What does receiving your local Hastings Education Fund grant and the VERTO scholarship mean to you?
Receiving this grant means I have the opportunity to study and strive to be the best role model to the younger generation of my family. It means I can show them that with hard work and determination you can dream big and make those dreams reality.
This grant also means I can study to help students within schools to be included and feel as one; to help students not be left out for being a student of colour or a student with health conditions or impairments.
Why have you chosen to do a Certificate III in Education Support/Certificate IV in Mentoring Aboriginal and Torres Strait Islander Peoples?
I have chosen these courses because I want to be able to help those students who need extra assistance in the classroom. Whether that is with their work or just talking to me about how they feel and what is going on. I want to make a difference in a students’ schooling life, where I can inspire them to make a change for someone else too.
What do you hope to do once you finish your study?
Once I finish my studies, I hope to move somewhere out west to a smaller town and focus on making the school I work at one of the best experiences those students can have.
We are sharing your story during NAIDOC week – what does this year’s theme ‘Get Up! Stand Up! Show Up!’ mean to you?
To me, I relate this to school. I struggled to get to school because I never had that motivation my peers had – until I had a goal and motivation from my family behind me. This also makes me think about events held in Port Macquarie for the Aboriginal youth. I used to be too nervous to go to things like that because I knew no one there. I have light skin, blue eyes and blonde hair, so I thought ‘no one’s gonna believe me’. But I spoke to a local Aboriginal lady and she taught me to stand up to my fear of being judged and show up and this changed me.

::::

In the grant recipient interview, where does the speaker hope to move after finishing their studies?

::::

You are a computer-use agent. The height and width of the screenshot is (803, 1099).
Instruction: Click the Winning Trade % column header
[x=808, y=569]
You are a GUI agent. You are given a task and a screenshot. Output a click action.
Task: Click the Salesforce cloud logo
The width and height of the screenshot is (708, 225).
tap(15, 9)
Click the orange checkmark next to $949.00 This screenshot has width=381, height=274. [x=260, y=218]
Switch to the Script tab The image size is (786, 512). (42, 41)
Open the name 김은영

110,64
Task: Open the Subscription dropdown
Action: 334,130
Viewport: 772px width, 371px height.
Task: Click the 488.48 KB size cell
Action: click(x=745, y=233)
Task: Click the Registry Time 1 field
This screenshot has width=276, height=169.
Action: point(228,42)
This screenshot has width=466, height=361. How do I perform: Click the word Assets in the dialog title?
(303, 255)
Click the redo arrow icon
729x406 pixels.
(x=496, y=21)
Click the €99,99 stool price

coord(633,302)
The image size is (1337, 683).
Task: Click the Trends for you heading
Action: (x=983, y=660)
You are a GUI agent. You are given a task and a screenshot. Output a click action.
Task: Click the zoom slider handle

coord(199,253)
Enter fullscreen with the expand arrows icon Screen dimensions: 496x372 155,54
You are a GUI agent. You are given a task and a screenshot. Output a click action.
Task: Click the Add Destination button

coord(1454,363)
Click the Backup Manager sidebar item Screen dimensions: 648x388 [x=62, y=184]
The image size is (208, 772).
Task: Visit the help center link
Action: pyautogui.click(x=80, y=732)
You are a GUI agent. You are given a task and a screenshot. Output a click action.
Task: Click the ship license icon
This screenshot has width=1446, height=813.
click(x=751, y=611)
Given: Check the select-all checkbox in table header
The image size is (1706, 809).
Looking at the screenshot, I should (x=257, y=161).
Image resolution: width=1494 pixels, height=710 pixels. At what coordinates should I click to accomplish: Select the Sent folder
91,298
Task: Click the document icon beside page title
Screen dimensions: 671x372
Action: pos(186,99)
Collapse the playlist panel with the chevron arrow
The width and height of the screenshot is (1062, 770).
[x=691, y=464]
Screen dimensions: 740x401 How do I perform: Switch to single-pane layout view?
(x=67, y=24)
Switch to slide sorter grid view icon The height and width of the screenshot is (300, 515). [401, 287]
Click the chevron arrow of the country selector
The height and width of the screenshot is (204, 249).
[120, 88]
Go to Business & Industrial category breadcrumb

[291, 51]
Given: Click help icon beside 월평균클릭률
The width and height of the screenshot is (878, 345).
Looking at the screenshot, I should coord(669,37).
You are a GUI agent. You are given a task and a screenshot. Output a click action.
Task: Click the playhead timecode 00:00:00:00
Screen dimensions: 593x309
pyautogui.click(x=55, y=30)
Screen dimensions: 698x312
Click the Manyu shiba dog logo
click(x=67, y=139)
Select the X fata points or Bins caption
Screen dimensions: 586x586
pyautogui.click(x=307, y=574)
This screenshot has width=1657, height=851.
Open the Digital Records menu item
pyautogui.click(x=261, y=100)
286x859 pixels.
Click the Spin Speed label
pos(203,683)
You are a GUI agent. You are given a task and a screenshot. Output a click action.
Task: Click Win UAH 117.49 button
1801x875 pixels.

::::

▸ COMPLETED TASK
Somewhere out west to a smaller town.